━━━━━ RECORDS SHOWN

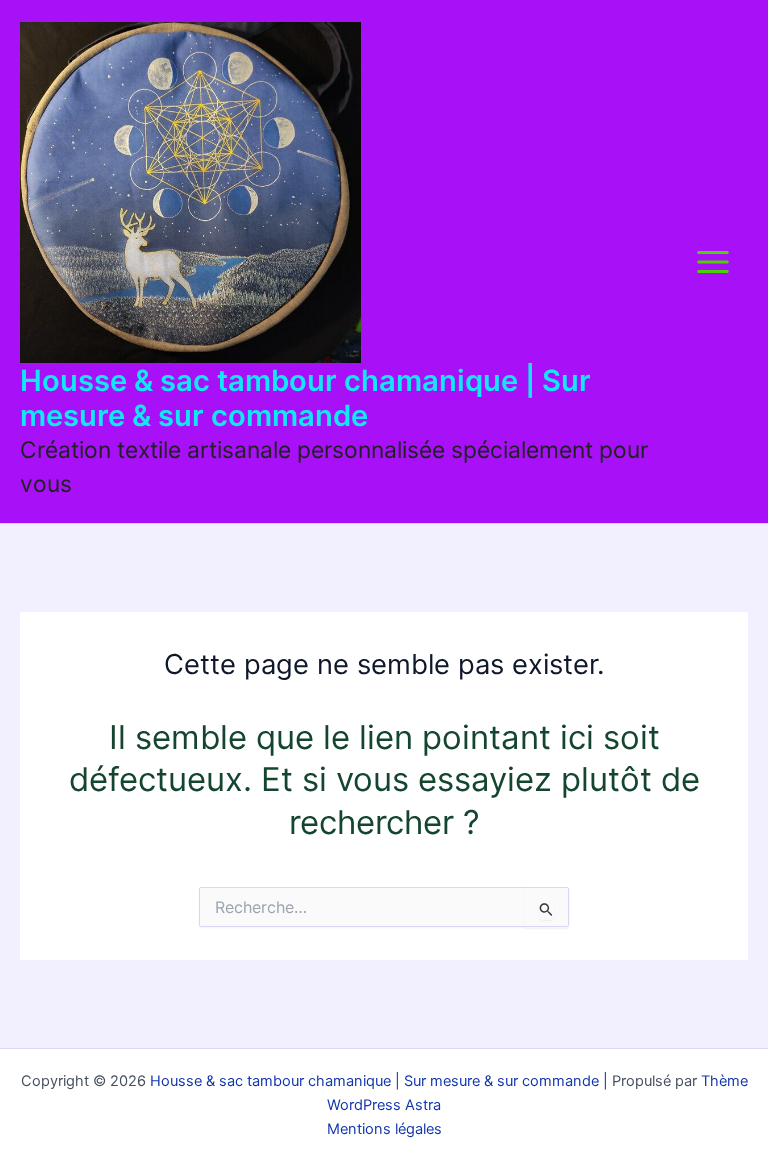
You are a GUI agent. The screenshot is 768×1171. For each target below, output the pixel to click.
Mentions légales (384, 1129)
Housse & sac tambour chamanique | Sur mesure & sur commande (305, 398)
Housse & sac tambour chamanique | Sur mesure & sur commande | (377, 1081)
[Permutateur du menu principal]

━━━━━━━━━━

TASK INSTRUCTIONS - The answer is the listing above repeated verbatim, minus its images.

RESPONSE BOX -
You are a GUI agent. The screenshot is 768×1171. For each target below, output the pixel to click.
Mentions légales (384, 1129)
Housse & sac tambour chamanique | Sur mesure & sur commande (305, 398)
Housse & sac tambour chamanique | Sur mesure & sur commande | (377, 1081)
[Permutateur du menu principal]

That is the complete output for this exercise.